-- Start of EXTRACTED RECORDS --

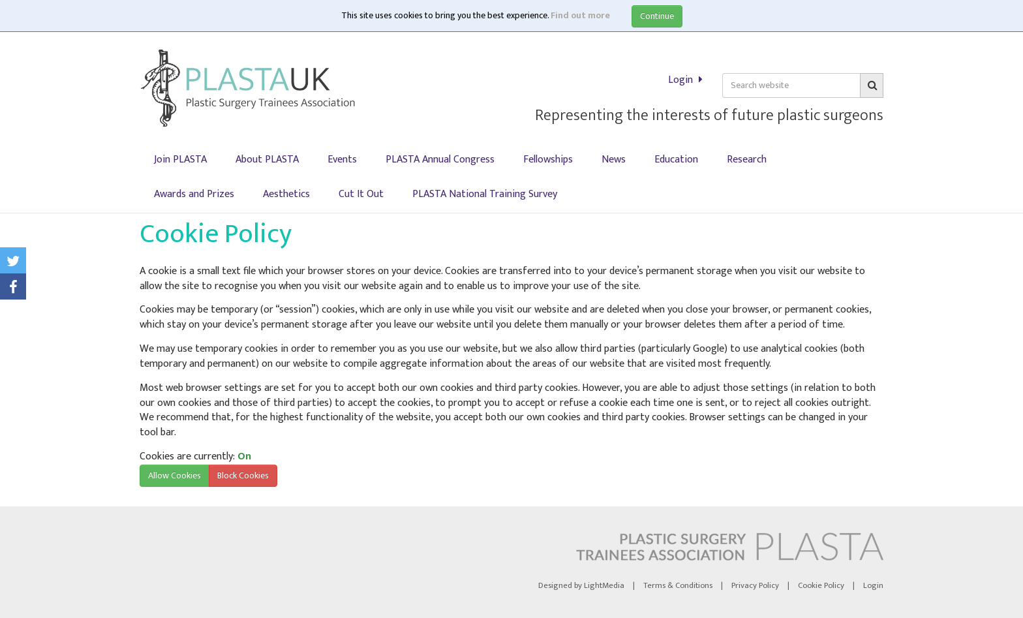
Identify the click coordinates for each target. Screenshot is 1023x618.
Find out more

-- End of EXTRACTED RECORDS --
-- Start of EXTRACTED RECORDS --

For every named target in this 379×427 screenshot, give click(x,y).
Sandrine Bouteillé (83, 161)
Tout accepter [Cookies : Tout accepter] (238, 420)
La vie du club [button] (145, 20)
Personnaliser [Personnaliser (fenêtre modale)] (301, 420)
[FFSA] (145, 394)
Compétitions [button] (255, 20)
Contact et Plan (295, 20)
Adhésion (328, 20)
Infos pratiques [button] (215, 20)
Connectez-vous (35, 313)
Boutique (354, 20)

-- End of EXTRACTED RECORDS --
-- Start of EXTRACTED RECORDS --

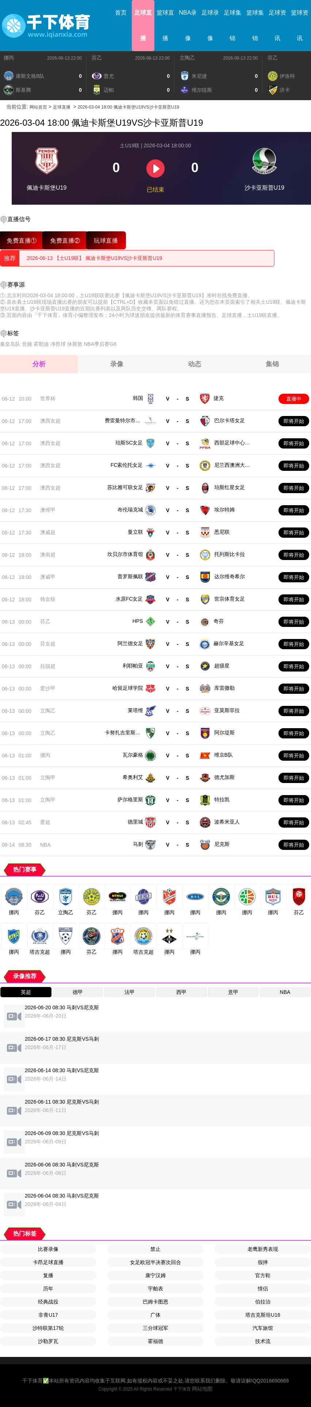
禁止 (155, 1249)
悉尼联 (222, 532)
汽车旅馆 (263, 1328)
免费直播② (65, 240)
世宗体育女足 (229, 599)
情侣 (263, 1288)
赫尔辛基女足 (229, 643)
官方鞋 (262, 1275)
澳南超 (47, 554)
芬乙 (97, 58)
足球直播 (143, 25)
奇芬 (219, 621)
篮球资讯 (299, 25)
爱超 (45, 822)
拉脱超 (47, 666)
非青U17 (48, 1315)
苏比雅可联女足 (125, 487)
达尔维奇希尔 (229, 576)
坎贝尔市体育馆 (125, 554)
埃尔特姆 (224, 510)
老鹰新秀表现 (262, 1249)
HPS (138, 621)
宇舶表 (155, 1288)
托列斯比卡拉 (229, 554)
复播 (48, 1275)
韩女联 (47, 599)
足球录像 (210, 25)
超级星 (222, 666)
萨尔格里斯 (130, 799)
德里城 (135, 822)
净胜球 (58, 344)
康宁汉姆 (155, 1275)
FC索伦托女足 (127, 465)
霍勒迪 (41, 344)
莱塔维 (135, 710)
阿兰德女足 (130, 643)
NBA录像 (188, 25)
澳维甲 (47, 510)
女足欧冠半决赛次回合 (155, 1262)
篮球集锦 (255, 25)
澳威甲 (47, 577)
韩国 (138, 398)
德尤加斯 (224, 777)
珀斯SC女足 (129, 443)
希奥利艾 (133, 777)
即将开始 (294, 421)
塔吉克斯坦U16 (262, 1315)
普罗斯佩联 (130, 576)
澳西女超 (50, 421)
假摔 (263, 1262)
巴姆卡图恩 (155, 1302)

-- End of EXTRACTED RECORDS --

EXERCISE PROMPT: Transcribe the rows above, from the row with "澳南超 (47, 554)" up to and including the row with "巴姆卡图恩 (155, 1302)".

FULL SOLUTION:
澳南超 (47, 554)
芬乙 (97, 58)
足球直播 (143, 25)
奇芬 (219, 621)
篮球资讯 (299, 25)
爱超 (45, 822)
拉脱超 (47, 666)
非青U17 (48, 1315)
苏比雅可联女足 (125, 487)
达尔维奇希尔 (229, 576)
坎贝尔市体育馆 (125, 554)
埃尔特姆 (224, 510)
老鹰新秀表现 (262, 1249)
HPS (138, 621)
宇舶表 (155, 1288)
托列斯比卡拉 (229, 554)
复播 (48, 1275)
韩女联 (47, 599)
足球录像 (210, 25)
超级星 (222, 666)
萨尔格里斯 (130, 799)
德里城 (135, 822)
净胜球 (58, 344)
康宁汉姆 (155, 1275)
FC索伦托女足 (127, 465)
霍勒迪 (41, 344)
莱塔维 (135, 710)
阿兰德女足 (130, 643)
NBA录像 (188, 25)
澳维甲 (47, 510)
女足欧冠半决赛次回合 (155, 1262)
篮球集锦 (255, 25)
澳威甲 (47, 577)
韩国 (138, 398)
德尤加斯 (224, 777)
珀斯SC女足 (129, 443)
希奥利艾 (133, 777)
即将开始 (294, 421)
塔吉克斯坦U16 (262, 1315)
普罗斯佩联 (130, 576)
澳西女超 (50, 421)
假摔 (263, 1262)
巴姆卡图恩 (155, 1302)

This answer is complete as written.